Umehara Shōji « Shōryū » (Tokoname)
- Nom japonais
- 梅原昭二(昭龍)
- Région
- Tokoname, Aichi
- Fondation
- 1978 (Shōryū Tōen 昭龍陶園) ; né en 1945
- Technique
- kyūsu tournés fins et légers, argile de Tokoname riche en fer, couvercle glaçure tenmoku noir/or/rouge, filtre céramique sasame
Umehara Shōji (梅原昭二), qui signe ses pièces Shōryū (昭龍), est potier de kyūsu à Tokoname, dans la préfecture d’Aichi, sur la péninsule de Chita. Né en 1945 dans cette ville qui compte parmi les six fours anciens du Japon, il entre en 1965 en apprentissage chez le premier Hokuryū (北龍), puis fonde son propre atelier, le Shōryū Tōen (昭龍陶園), en 1978. Depuis, il ne fait que des théières.
Un maître reconnu de Tokoname
Les distinctions se sont accumulées : prix de l’association de promotion de la céramique de Tokoname en 1988, certification d’artisan traditionnel (dentō kōgeishi) en 1994, titre de technicien d’excellence de la préfecture d’Aichi en 2001, année où il expose à l’Exposition mondiale de la céramique. Le prix du ministre de l’Économie lui est décerné en 2002, puis de nouveau en 2011, puis en 2013 un prix pour services rendus à l’artisanat traditionnel. En 2017, l’État japonais lui remet l’ordre du Trésor sacré, rayons d’argent (Zuihō tankō-shō). Ses théières se vendent bien au-delà du Japon, notamment en Chine.
Le tenmoku de Shōryū et les théières légères
Deux choses le distinguent. D’abord une glaçure tenmoku qu’il a mise au point après des années d’essais : un noir profond et brillant où se mêlent des reflets d’or et de rouge, souvent réservé au couvercle et à quelques touches sur le corps. Ensuite, un tournage très fin : ses kyūsu sont remarquablement minces et légers, ce qui est cité comme l’un de ses apports à la production de Tokoname. Il travaille une argile locale au grain très fin, riche en fer, et intègre à ses théières un large filtre en céramique.

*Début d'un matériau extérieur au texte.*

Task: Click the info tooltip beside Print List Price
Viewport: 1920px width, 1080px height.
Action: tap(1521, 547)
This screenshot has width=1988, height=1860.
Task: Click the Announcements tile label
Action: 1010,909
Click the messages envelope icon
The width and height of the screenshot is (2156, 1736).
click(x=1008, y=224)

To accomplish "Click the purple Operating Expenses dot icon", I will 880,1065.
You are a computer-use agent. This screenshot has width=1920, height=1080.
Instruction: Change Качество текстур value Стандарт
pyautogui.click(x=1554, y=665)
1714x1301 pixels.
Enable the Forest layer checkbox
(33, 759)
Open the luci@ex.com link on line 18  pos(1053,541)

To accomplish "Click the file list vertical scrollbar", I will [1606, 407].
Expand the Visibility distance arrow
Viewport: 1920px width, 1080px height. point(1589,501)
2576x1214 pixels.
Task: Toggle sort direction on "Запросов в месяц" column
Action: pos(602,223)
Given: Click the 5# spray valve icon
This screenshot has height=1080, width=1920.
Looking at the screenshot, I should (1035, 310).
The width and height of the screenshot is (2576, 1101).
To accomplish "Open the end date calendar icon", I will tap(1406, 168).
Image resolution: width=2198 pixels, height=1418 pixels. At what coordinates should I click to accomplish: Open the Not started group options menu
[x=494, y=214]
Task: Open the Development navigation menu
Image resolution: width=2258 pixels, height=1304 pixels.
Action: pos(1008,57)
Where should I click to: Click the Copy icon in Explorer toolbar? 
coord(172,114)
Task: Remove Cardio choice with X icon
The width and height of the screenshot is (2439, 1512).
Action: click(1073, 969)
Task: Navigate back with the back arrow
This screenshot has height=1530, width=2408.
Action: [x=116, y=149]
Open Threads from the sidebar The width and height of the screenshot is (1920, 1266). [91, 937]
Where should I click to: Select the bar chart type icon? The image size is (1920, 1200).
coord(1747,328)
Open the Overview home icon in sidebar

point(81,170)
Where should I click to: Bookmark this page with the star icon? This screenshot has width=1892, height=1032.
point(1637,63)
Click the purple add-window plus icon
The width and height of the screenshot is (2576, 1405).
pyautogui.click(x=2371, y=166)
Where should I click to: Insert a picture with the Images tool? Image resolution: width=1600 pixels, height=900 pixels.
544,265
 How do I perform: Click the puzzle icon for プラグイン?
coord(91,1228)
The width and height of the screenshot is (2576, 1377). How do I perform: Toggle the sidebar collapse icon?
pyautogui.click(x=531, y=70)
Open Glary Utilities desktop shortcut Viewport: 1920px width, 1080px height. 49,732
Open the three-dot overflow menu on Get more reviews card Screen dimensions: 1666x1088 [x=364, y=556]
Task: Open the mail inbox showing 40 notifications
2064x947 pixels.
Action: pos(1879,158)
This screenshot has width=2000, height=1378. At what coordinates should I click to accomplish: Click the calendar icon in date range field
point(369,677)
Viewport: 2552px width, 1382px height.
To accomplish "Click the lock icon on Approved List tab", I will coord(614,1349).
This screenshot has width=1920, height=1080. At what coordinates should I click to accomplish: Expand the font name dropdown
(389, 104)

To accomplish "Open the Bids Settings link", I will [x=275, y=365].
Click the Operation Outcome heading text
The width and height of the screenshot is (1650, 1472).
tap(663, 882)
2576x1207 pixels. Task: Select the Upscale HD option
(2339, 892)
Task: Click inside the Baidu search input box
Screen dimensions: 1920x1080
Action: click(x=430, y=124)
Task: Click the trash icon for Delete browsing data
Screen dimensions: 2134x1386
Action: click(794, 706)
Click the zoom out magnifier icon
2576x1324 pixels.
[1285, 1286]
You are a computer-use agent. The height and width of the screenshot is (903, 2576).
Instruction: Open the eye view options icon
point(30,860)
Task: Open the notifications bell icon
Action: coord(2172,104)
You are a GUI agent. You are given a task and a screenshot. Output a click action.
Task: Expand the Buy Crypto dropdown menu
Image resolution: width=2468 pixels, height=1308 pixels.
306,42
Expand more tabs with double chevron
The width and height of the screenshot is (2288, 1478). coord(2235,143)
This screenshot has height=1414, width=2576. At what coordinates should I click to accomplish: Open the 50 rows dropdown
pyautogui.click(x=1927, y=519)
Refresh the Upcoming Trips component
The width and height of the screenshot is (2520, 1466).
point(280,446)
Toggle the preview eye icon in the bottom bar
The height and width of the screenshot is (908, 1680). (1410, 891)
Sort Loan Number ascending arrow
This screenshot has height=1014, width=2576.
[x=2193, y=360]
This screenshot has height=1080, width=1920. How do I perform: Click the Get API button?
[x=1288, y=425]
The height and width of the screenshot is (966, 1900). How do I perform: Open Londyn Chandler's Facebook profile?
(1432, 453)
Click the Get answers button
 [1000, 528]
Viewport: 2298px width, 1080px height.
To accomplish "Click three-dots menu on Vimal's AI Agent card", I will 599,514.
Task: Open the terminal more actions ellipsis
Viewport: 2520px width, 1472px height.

Reconnaître une pièce de Shōryū
Forme ronde ou plate, aux proportions classiques ; le couvercle s’ajuste sans jeu, signe du savoir-faire de Tokoname, où corps et couvercle sont cuits ensemble. Le corps est laissé brut, sans glaçure, pour que l’argile travaille avec le thé, et seul le couvercle, parfois, porte le tenmoku. Le nom 昭龍 est apposé sur la pièce.
Usage et entretien
L’argile ferrugineuse de Tokoname réagit avec les tanins et arrondit l’amertume du thé vert : c’est la raison d’être de ces théières. Le filtre céramique, appelé sasame (ささめ), est percé directement dans la paroi côté bec, avec plusieurs centaines de trous fins : pas de métal, pas de goût parasite. On ne lave jamais un kyūsu de Tokoname au savon, car le grès absorbe les odeurs et les rendrait au thé suivant : un rinçage à l’eau chaude suffit, une vieille brosse à dents pour le filtre si des feuilles s’y logent, puis séchage à l’air, couvercle retiré. Pas de lave-vaisselle.